(Document excerpt Opens)
Locally grown food has low transport-related costs, and thus, lower emission of greenhouse gases compared with produce grown on traditional farms under rural conditions. In addition to reduction in transport and associated advantages, improvement due to green space is an important merit of modern urban and peri-urban agriculture approaches. The per capita arable land area (m2) is decreasing from 5600 in 1950 to 2300 in early 2000s, and is projected to be 1500 by 2050. Thus, developing non-soil media for food production is among important merits of urban agriculture/peri-urban agriculture approaches, as is discussed in the following section.

Urban and peri-urban agriculture may also have higher agronomic yield compared with that from the conventional agriculture. Payen et al. reported that differences in yields between urban versus conventional agriculture may be 17 kg/m2/cycles vs. 3.8 kg/m2/cycle. Furthermore, Payen and colleagues observed that some urban spaces and growing systems also had a significant effect on specific crop yields. For example, yields of tomatoes in hydroponic systems may be significantly more than those from soil-based systems. Acevedo-De-los-Ríos et al. observed that hydroponics systems provide the highest productivity of 12 kg/m2/year and the lowest land demand (0.8m2/kg), but also generate the highest emissions (1.5 to 3.0 kg CO2e/kg). Alves et al. also observed that social values of urban agriculture include education, food security, human health, civic engagement, social and gender equity, etc. Furthermore, Alves and colleagues also outlined some environmental functions of urban agriculture such as contribution to waste management. Ebenso et al. observed that urban agriculture can meet the challenge of feeding and providing healthy lives for its teeming population and improving quality of life in cities. City planners must allocate land area specifically designed for urban and peri-urban agriculture. In addition to home gardens, growing vegetables in soil packed in boxes and specifically located in balcony of apartment at sites which receive adequate sunlight can also be helpful during times of disruptions in urban food supply chain.

Urban agriculture can contribute to income generation, savings, capital expenditures and tax revenues. Additional income can be generated to enhance savings, improve capital expenditures, and also generate tax revenues. Among social values of urban agriculture are education, food security, human health, civic engagement, social and gender equity, etc. By creating another income stream for the family, urban agriculture can also be commercial and part of sustainable cities. Additional environmental functions of urban agriculture include a prudent and innovative waste management by recycling and converting waste into wealth. Above all, urban agriculture is a nature-based approach by improving human health and wellbeing by enhancing access to safe and nutritious food. Indeed, urban agriculture meets the challenge of feeding and providing healthy lives for its teeming population and improving quality of life in cities. It is suited to producing fresh vegetables, while reducing the cost of shipment and developing a resilience system against unexpected disruptions such as the COVID19 Pandemic. Affordability of fresh produce is another advantage. Thus, urban and peri-urban agriculture provide opportunities for sustainable development of rapidly growing cities.
(Document excerpt Closes)
(Data extract Opens)
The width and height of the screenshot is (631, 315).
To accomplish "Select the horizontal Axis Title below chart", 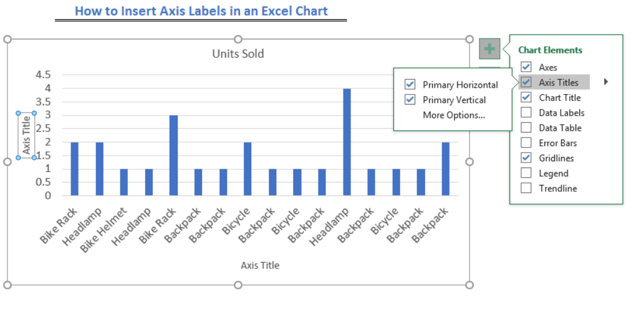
(Data extract Closes)
▸ Exercises
1: For the passage on urban agriculture, say whether each statement agrees with it, answering yes or no and quoting the deciding words: (a) Hydroponics systems generate the lowest emissions per kilogram. (b) The per capita arable land area is projected to be 1500 m2 by 2050. (c) Contribution to waste management is named as an environmental function of urban agriculture.
2: Reproduce the passage on urban agriculture word for word from "Locally grown food" to "the following section.".
The listing comes from a different source than the passage on urban agriculture.

▸ Expected results
1:
(a) No: "but also generate the highest emissions (1.5 to 3.0 kg CO2e/kg)"
(b) Yes: "is projected to be 1500 by 2050"
(c) Yes: "outlined some environmental functions of urban agriculture such as contribution to waste management"

2:
Locally grown food has low transport-related costs, and thus, lower emission of greenhouse gases compared with produce grown on traditional farms under rural conditions. In addition to reduction in transport and associated advantages, improvement due to green space is an important merit of modern urban and peri-urban agriculture approaches. The per capita arable land area (m2) is decreasing from 5600 in 1950 to 2300 in early 2000s, and is projected to be 1500 by 2050. Thus, developing non-soil media for food production is among important merits of urban agriculture/peri-urban agriculture approaches, as is discussed in the following section.